Formation of Fischer Carbene Complexes in Asymmetric Aldol-Type Condensation of an Isocyanide Component on Bis(oxazolinyl)phenylrhodium(III) Complexes with Aldehydes:  Stereochemistry, Structural Characterization, and Mechanistic Studies

The reaction of (Phebox)RhCl2(H2O) complexes 3 (Phebox = 2,6-bis(oxazolinyl)phenyl) with methyl isocyanoacetate (1) and (p-tolylsulfonyl)methyl isocyanide (TosMIC; 2) provided the corresponding isocyanide complexes (Phebox)RhCl2(L) (4, L = methyl isocyanoacetate; 5, L = TosMIC) in almost quantitative yields.

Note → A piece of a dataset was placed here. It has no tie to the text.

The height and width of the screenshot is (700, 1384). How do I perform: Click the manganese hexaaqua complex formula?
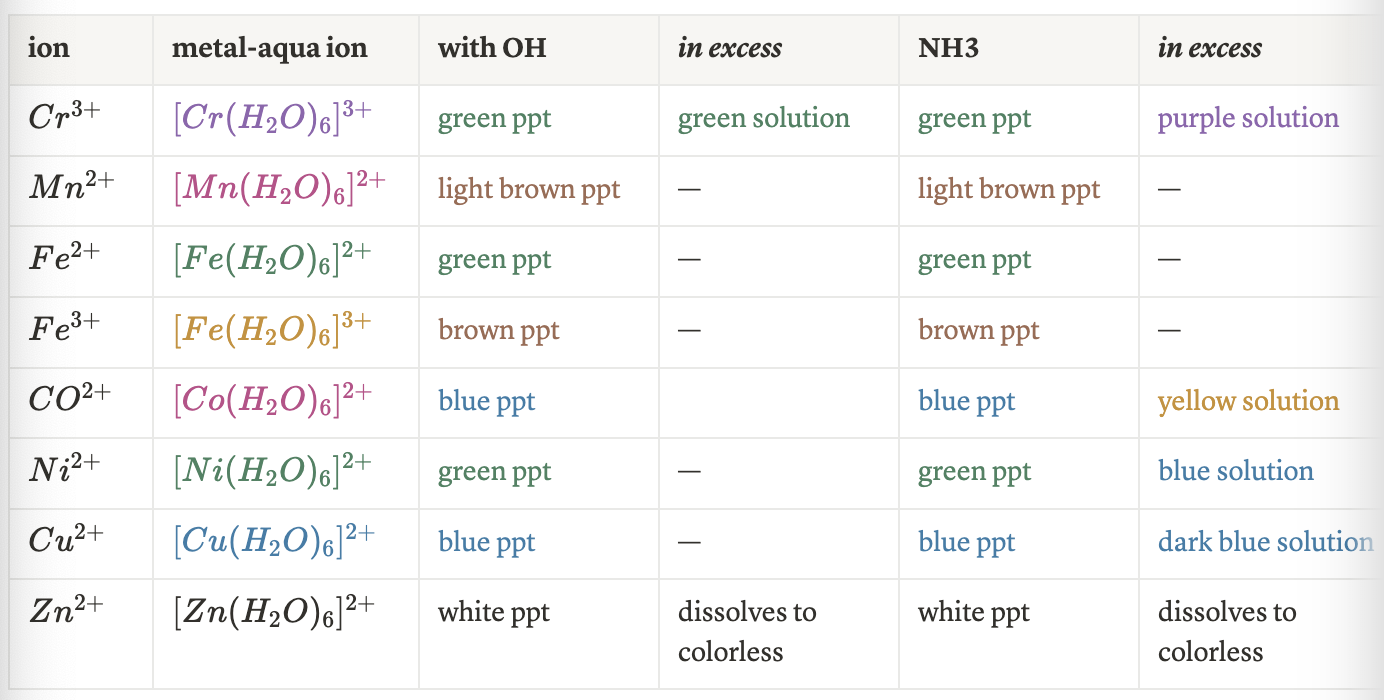click(x=279, y=189)
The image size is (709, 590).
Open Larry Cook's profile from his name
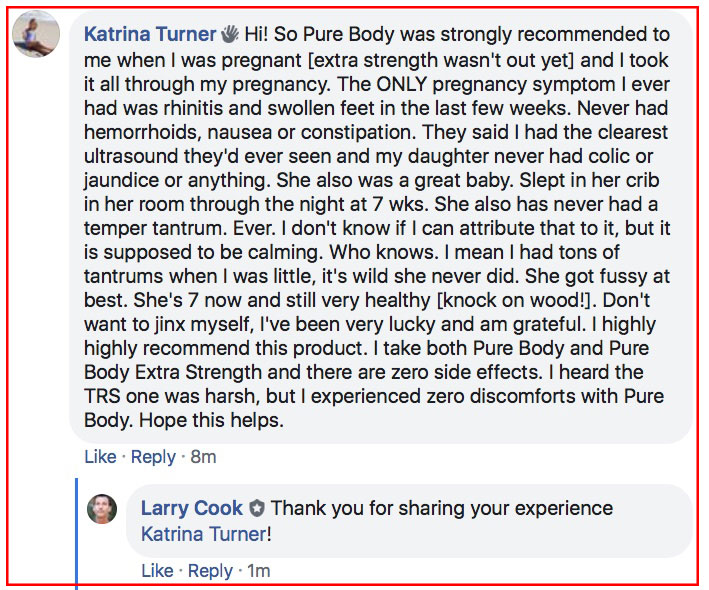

These isocyanide complexes 4 and 5 readily reacted with aldehydes in the presence of t-BuOK to give the aldol adducts as diastereomeric mixtures of chiral Fischer carbene complexes 6−9. NMR study and X-ray crystallography of these carbene complexes revealed that (1) the aldol reactions proceed with trans stereoselectivity with modest to good diastereofacial selectivities on the (Phebox)RhCl2 fragments, (2) the carbene fragments act as basic σ-donor ligands, and (3) the hybridization of the carbene carbon atoms is sp2 and the electron-deficient carbene carbon centers are π-conjugated with both neighboring nitrogen and oxygen atoms. We also succeeded in the isolation of both enantiomers of 2-oxazoline derivative 14 from the corresponding chiral carbene complexes 8 by treatment with AgBF4.